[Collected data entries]
BEGIN

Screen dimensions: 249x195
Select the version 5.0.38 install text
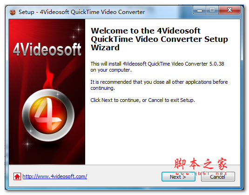pos(157,67)
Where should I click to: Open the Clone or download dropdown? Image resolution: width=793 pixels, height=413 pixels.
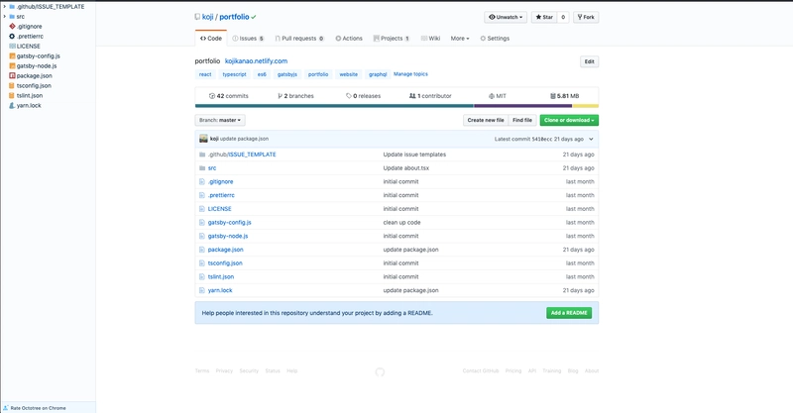569,120
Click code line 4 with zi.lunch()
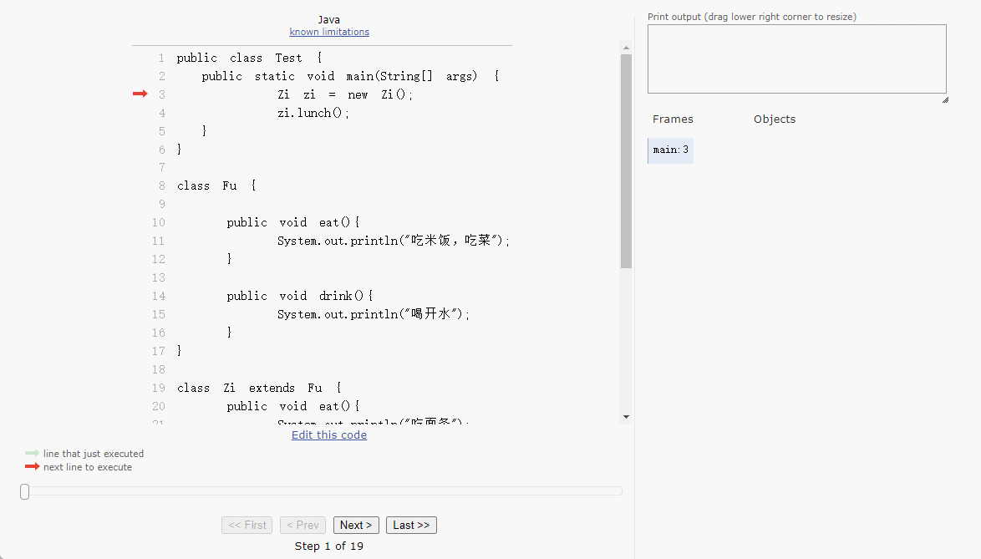The height and width of the screenshot is (559, 981). click(x=313, y=113)
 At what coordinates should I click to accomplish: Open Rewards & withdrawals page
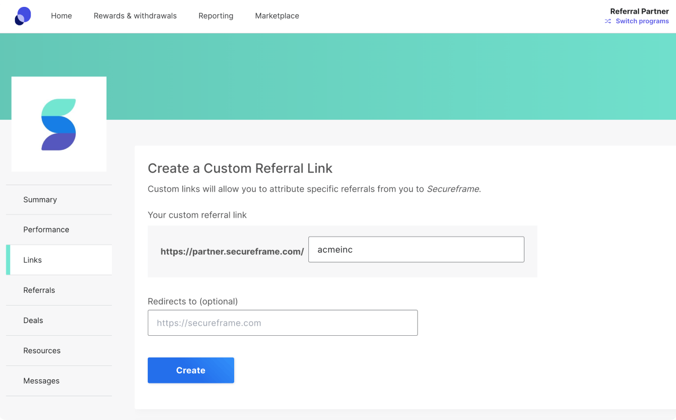135,16
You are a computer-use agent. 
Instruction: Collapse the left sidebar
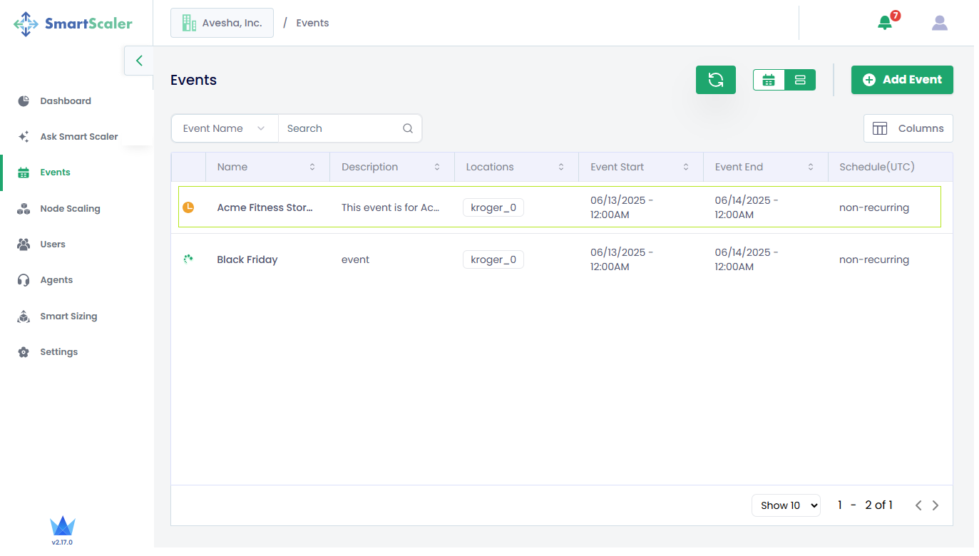139,61
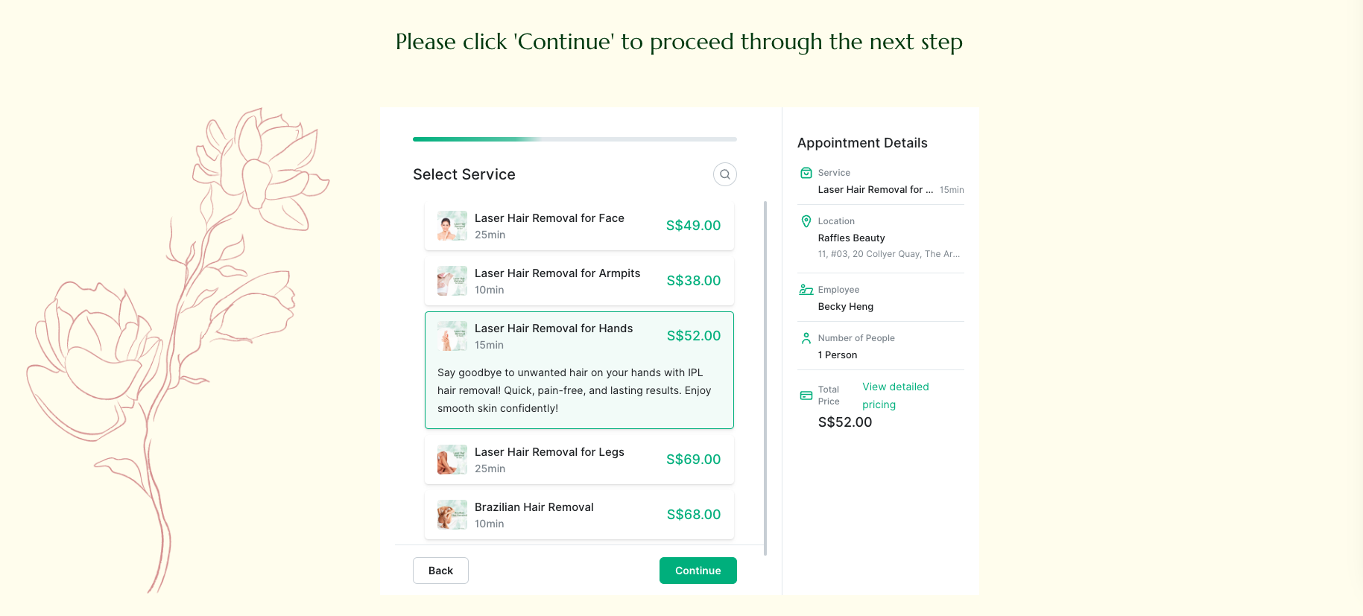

END

■ **WORK ITEM**:
The records above need to be given again exactly. Omit the pictures.

■ **OUTPUT BELOW**:
Screen dimensions: 249x195
Select the version 5.0.38 install text
pos(157,67)
Where should I click to: Open the Clone or download dropdown? Image resolution: width=793 pixels, height=413 pixels.
569,120
Click code line 4 with zi.lunch()
The height and width of the screenshot is (559, 981). click(x=313, y=113)
 At what coordinates should I click to accomplish: Open Rewards & withdrawals page
135,16
You are a computer-use agent. 
Instruction: Collapse the left sidebar
139,61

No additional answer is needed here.